Participants who classified themselves as physically active reported lower PCL-5 scores before and the onset of the pandemic compared to those who reported that they were inactive. The relationship between PA and exercise has been investigated [52, 53]. A randomized controlled trial conducted by Mehling et al. found that participants with PTSD who were randomly assigned to a 12-week exercise program featuring aerobic and resistance training combined with yoga had positive effects on mindfulness and introspective awareness among individuals with PTSD [53]. A second study also found that vigorous-intensity exercise was inversely associated with PTSD symptomology [52]. Findings from these studies suggest that PA and exercise may play an important role in decreasing PTSD symptom severity in able-bodied individuals. However, very few studies have investigated the link between PTSD, exercise, and individuals with amputation. As such, findings from the current study may provide direction for future research in this area.

Limitations

Several noteworthy limitations exist in the current study. Because the survey was distributed through various demographic regions across the U.S., interpretation of the specific COVID-19 phases may have varied depending on region and time of response. To ameliorate this limitation, a brief description of each phase was defined before the corresponding section of questions. Subject recruitment was executed through various social medial and online platforms, which may have reduced representation of individuals without internet access.
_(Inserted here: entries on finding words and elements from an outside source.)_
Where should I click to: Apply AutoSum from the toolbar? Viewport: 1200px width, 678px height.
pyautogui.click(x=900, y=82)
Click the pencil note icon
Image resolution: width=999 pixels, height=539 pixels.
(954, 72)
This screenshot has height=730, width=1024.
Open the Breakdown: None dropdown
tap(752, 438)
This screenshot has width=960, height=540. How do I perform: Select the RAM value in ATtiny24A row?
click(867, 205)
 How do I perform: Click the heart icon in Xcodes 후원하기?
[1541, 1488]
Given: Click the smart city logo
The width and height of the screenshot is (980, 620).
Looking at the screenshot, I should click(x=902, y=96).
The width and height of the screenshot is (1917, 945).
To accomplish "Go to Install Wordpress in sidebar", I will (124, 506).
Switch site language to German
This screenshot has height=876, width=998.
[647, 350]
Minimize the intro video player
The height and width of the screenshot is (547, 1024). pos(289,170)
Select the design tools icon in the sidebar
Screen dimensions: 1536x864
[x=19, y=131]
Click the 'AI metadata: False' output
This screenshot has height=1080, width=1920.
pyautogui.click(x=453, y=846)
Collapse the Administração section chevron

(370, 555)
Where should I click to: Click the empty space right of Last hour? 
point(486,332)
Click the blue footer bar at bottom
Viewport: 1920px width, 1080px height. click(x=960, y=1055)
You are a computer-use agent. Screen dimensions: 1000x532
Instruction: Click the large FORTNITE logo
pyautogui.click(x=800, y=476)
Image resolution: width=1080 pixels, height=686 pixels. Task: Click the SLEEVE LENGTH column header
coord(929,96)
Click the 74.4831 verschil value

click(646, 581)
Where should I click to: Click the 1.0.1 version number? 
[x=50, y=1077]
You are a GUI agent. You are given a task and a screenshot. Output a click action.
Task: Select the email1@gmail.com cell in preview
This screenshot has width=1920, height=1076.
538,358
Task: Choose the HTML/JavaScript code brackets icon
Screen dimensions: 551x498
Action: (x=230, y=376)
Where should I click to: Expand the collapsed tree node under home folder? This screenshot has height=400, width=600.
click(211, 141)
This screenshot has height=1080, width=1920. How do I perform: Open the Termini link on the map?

However, opportunity to complete the survey was also provided during in-clinic prosthetic appointments. It should also be noted that the design of the study is cross-sectional yet discusses implications of the effect COVID-19 on changes in self-reported and retrospective measures of PA behavior. Finally, because the survey prompted participants to retrospectively reflect and report PA and mental health before the onset of COVID-19, retrospective self-recall bias may present. Despite these limitations, findings from this study provide insight for future research aimed at deciphering specific effects of isolation on mobility and mental health among individuals with amputation.

Conclusions

Results from this study provide initial insight into the impact of COVID-19 on PA and mental health among individuals with amputation. Ultimately, there is some evidence to suggest that COVID-19 has contributed to PA decrements among individuals with amputation, as respondents largely indicated that their PA levels had declined during the pandemic. In all three mental health measures, more optimal mental health scores were noted among “active” compared to “inactive” individuals. These findings provide evidence that participating in PA may reduce mental health symptomology among this population.

Acknowledgments

Authors of this study would like to acknowledge the Amputee Coalition, Ossur, Otto Bock, Amplitude Magazine, and Hanger Clinic for supporting subject recruitment efforts.